Study text Start Marker

In the bioinformatics sector we mostly spend time on computational analysis of huge amounts of data and try to make sense of it, biologically. But, most of the newbie bioinformaticians are faced with dilemma when they receive biological sequence data for the first time. They mostly found confusing over open source, user friendly GUI, and commercial bioinformatics software. Don’t be surprise this is true and also not an easy task to decide, because analytical step is the most crucial part and believe to be the biggest bottleneck in publishing paper in high impact journals. Through this blog I would like to address the pros and cons of both kind of software/tools and try to assist (Hmmm not really, It looks convince) you to make decision on your software selections.
The most common newbie questions are:
Should I try to use these free open source programs? Why are we not trying GUI software for computational analysis? Should I use commercial bioinformatics programs/software?”

Study text End Marker

Problems and tasks:
• 1. Reproduce the passage on choosing bioinformatics software from "In the bioinformatics" up to and including "your software selections.".
• 2. Carry on the blog post about selecting bioinformatics software, starting after its final sentence.

Dataset entries Start Marker

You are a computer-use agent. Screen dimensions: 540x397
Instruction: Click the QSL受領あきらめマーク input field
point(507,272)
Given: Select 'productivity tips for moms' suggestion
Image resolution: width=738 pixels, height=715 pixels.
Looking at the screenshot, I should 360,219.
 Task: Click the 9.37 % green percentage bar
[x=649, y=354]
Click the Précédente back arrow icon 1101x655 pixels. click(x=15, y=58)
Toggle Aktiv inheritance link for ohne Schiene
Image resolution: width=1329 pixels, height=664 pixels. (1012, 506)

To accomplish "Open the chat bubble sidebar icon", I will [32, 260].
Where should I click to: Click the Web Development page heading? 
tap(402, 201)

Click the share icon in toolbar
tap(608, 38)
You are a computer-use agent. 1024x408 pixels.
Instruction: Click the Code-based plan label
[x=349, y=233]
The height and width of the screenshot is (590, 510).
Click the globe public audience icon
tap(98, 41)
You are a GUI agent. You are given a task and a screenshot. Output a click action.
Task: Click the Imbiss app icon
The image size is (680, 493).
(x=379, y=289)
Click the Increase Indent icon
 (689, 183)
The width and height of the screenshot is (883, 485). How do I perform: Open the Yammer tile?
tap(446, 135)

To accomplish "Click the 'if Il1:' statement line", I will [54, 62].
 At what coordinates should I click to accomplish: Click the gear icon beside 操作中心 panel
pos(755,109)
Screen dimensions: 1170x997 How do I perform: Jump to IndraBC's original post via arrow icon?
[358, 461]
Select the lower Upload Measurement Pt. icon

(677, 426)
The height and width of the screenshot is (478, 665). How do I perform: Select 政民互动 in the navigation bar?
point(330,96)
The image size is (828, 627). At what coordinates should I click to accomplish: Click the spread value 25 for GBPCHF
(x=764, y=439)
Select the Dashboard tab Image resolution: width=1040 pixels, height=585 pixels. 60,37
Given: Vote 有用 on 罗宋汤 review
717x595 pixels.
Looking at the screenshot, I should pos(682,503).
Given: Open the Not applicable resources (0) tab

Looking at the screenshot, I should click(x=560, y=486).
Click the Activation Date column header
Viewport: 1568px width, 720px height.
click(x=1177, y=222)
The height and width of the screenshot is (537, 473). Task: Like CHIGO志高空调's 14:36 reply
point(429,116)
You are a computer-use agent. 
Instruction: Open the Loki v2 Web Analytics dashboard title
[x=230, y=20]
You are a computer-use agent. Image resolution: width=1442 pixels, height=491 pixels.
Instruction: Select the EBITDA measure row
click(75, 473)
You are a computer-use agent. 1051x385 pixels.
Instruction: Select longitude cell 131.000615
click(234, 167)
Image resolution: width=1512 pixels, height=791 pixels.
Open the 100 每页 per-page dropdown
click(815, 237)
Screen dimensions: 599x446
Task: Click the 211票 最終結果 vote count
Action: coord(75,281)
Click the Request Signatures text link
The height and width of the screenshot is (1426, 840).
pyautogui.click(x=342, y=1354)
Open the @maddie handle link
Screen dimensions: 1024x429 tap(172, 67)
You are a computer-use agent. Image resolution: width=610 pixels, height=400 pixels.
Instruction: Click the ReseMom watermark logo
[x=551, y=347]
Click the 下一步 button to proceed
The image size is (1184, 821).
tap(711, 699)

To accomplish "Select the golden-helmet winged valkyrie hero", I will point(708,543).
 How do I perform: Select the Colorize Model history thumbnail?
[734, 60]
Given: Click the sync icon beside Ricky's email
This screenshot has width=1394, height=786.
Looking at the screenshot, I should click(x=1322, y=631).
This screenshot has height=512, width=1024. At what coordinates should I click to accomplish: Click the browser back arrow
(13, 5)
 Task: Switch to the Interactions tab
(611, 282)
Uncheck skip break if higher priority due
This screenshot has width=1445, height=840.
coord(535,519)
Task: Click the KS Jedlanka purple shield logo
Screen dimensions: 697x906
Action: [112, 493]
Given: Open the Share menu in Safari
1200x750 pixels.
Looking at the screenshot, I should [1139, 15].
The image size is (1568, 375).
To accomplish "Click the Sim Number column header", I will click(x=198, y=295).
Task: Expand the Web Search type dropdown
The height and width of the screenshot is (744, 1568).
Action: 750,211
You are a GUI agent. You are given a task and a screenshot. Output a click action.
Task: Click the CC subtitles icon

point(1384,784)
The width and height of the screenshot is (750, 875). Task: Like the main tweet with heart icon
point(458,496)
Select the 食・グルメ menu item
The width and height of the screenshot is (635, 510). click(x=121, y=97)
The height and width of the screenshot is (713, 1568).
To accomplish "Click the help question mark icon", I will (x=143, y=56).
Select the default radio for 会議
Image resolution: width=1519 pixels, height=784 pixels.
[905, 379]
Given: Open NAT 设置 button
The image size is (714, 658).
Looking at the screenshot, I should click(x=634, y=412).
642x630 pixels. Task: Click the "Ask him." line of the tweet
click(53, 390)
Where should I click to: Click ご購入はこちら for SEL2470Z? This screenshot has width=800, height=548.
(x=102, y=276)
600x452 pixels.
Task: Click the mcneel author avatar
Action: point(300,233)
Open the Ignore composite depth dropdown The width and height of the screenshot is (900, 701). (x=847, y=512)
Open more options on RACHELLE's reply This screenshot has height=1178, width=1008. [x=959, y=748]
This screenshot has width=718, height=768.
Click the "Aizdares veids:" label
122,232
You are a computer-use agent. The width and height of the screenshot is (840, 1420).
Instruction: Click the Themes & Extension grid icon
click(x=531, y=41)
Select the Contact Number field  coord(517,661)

Dataset entries End Marker

Answers provided:
• 1.
In the bioinformatics sector we mostly spend time on computational analysis of huge amounts of data and try to make sense of it, biologically. But, most of the newbie bioinformaticians are faced with dilemma when they receive biological sequence data for the first time. They mostly found confusing over open source, user friendly GUI, and commercial bioinformatics software. Don’t be surprise this is true and also not an easy task to decide, because analytical step is the most crucial part and believe to be the biggest bottleneck in publishing paper in high impact journals. Through this blog I would like to address the pros and cons of both kind of software/tools and try to assist (Hmmm not really, It looks convince) you to make decision on your software selections.

• 2.
1. Let’s be open
We generally think free and cheap are useless. But this concept is not applicable when we discuss open source software. Mostly, the bioinformatics software is developed by highly competitive biological programmers who believe in open sharing of knowledge. They come under Open Bioinformatics Foundation or O|B|F which is a non-profit, volunteer run organization focused on supporting open source programming in bioinformatics. The best part about open source tools/software is that they’re free to download the source code and read exactly what the program does. If you are so inclined, you can view all of the parts of the program and see the logical flow of the pipeline. In addition, open source makes an excellent learning tool for any beginning bioinformatician. Moreover, you can modify existing open source programs to deal with cutting-edge problems or to customize your pipeline. Apart from your computational and analysis work, most of the reviewer also prefers the open source based results so that they can validate the results if validation required.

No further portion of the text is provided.